Adaptive estimation of battery pack state of charge with optical fibre strain measurements

Battery packs are critical components in electric vehicles and energy storage systems, yet reliable pack state-of-charge (SOC) estimation remains challenging due to cell-to-cell heterogeneity, dense sensor wiring, and computation that scales with pack size when monitoring all individual cells. This study introduces an optical fibre sensing approach that replaces conventional multi-sensor networks with a more compact set of sensors capable of monitoring entire cell modules while maintaining only pack-level voltage measurements.
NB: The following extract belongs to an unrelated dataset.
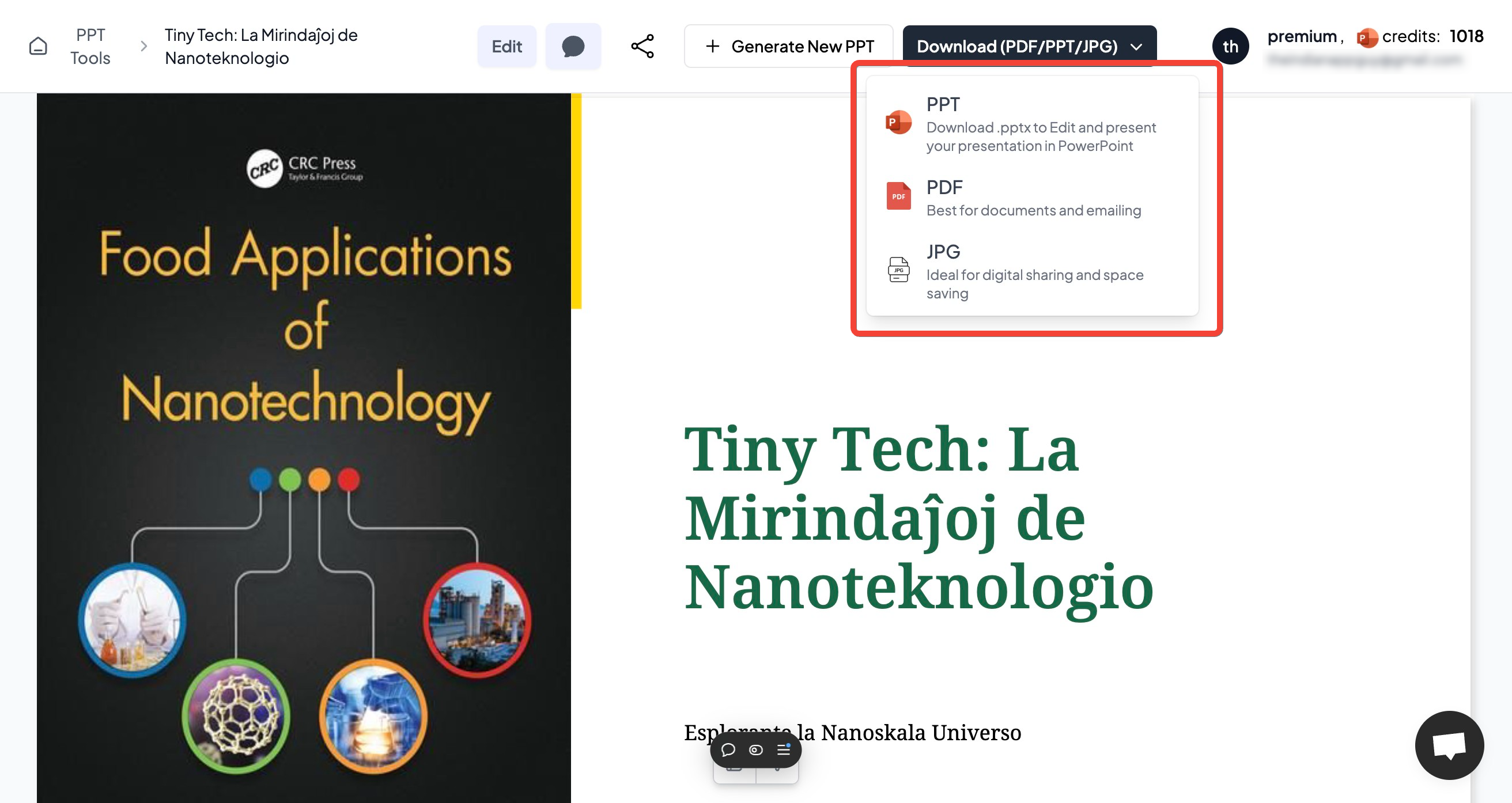Choose PPT download option
Viewport: 1512px width, 803px height.
[x=1031, y=124]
This allows the development of an innovative strain–charge sensitivity (SCS) analysis methodology that identifies representative cells by capturing subtle mechanical behaviour changes during charging cycles. More specifically, the SCS analysis reveals distinctive peak patterns that correlate with battery ageing states, providing an accurate diagnostic indicator for cell degradation assessment. When the SCS analysis is assisted with a Gaussian Process Regression-based adaptive Unscented Kalman Filter, more accurate and robust battery pack SOC estimation can be achieved under variable operating conditions. Experimental validation using a battery pack composed of two NCR18650 cylindrical cells demonstrates exceptional performance, achieving SOC estimation with 1.28 % Mean Absolute Percentage Error under dynamic conditions, significantly outperforming conventional methods. Under static discharging conditions, the adaptive model maintains a Root Mean Square Error of 0.46, representing improvements exceeding 67 % compared to existing approaches. Additional validation using a LiFePO4 pouch cell pack confirms the effectiveness of the proposed method for different cell technologies, achieving 77.27 % improvement compared to existing methods. This integrated sensing–modelling framework represents a significant advancement in battery-pack state estimation for large-scale applications.